- **AIM OF THE EXERCISE**
This exercise calls for a copy of every line in the listing below that carries the word "will".

------ DATASET EXTRACT

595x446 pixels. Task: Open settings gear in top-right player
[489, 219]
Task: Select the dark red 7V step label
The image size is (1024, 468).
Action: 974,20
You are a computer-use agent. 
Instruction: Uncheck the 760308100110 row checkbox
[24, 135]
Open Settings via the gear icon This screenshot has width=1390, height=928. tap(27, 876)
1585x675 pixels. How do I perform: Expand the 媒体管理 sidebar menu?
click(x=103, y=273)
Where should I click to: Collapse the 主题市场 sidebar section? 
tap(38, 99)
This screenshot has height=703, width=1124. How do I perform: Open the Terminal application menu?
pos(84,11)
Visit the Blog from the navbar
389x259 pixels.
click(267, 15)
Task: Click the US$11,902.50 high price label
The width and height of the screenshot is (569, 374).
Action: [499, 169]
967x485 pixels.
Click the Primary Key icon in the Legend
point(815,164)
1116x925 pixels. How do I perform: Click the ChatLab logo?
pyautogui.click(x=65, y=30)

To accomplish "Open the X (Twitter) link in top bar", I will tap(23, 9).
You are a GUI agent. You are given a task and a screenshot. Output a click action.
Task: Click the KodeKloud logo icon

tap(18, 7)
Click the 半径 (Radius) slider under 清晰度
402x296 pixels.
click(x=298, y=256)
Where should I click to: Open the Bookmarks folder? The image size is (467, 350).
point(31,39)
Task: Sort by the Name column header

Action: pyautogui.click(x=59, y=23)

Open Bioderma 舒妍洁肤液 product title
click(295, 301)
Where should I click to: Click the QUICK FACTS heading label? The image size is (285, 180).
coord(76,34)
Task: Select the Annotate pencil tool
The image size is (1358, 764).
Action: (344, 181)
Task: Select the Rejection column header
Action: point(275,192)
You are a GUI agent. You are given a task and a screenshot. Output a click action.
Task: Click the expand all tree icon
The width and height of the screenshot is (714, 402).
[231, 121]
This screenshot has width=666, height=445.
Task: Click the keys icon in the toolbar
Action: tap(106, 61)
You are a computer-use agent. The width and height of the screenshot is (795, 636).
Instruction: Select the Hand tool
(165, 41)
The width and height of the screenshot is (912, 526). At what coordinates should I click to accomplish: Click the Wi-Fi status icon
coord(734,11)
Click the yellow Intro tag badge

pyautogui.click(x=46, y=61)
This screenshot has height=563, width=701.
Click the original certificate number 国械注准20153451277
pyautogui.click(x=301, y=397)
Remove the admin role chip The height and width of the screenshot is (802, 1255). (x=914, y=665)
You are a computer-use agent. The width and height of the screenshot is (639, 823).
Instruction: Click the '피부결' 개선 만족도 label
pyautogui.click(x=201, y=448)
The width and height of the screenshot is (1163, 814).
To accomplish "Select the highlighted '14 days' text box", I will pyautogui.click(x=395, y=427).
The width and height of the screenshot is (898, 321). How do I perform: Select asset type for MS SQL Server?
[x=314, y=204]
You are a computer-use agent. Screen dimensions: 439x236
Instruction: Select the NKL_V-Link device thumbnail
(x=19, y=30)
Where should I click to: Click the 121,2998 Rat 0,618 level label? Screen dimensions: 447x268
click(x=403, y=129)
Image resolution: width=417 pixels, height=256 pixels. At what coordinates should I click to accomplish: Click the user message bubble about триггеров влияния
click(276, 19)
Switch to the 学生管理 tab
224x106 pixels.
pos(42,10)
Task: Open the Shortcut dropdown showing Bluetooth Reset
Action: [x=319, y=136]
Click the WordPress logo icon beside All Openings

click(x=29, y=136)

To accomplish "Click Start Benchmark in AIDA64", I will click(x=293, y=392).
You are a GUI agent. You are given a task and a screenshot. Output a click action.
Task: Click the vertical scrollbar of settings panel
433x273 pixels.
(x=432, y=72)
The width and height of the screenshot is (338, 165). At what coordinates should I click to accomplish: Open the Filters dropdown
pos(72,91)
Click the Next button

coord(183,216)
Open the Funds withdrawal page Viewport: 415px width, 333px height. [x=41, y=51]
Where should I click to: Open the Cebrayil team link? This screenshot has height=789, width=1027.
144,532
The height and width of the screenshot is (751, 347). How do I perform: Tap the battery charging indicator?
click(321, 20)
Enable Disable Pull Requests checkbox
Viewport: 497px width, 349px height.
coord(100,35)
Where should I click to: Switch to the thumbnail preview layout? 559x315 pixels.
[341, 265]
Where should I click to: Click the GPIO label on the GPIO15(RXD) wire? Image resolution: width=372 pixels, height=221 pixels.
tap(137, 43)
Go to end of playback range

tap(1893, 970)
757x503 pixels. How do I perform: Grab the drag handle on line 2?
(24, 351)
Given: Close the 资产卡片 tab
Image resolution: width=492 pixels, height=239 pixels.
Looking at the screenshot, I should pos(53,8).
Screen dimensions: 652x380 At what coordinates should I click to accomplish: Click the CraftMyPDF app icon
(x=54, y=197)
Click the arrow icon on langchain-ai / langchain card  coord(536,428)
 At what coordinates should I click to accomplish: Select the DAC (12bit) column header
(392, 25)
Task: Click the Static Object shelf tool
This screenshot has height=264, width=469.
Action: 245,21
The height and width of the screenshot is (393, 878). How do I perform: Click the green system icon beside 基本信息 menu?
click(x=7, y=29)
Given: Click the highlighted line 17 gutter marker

------------

- **YOUR SOLUTION**
To accomplish "Open the X (Twitter) link in top bar", I will tap(23, 9).
To accomplish "Select the highlighted '14 days' text box", I will pyautogui.click(x=395, y=427).
To accomplish "Click Start Benchmark in AIDA64", I will click(x=293, y=392).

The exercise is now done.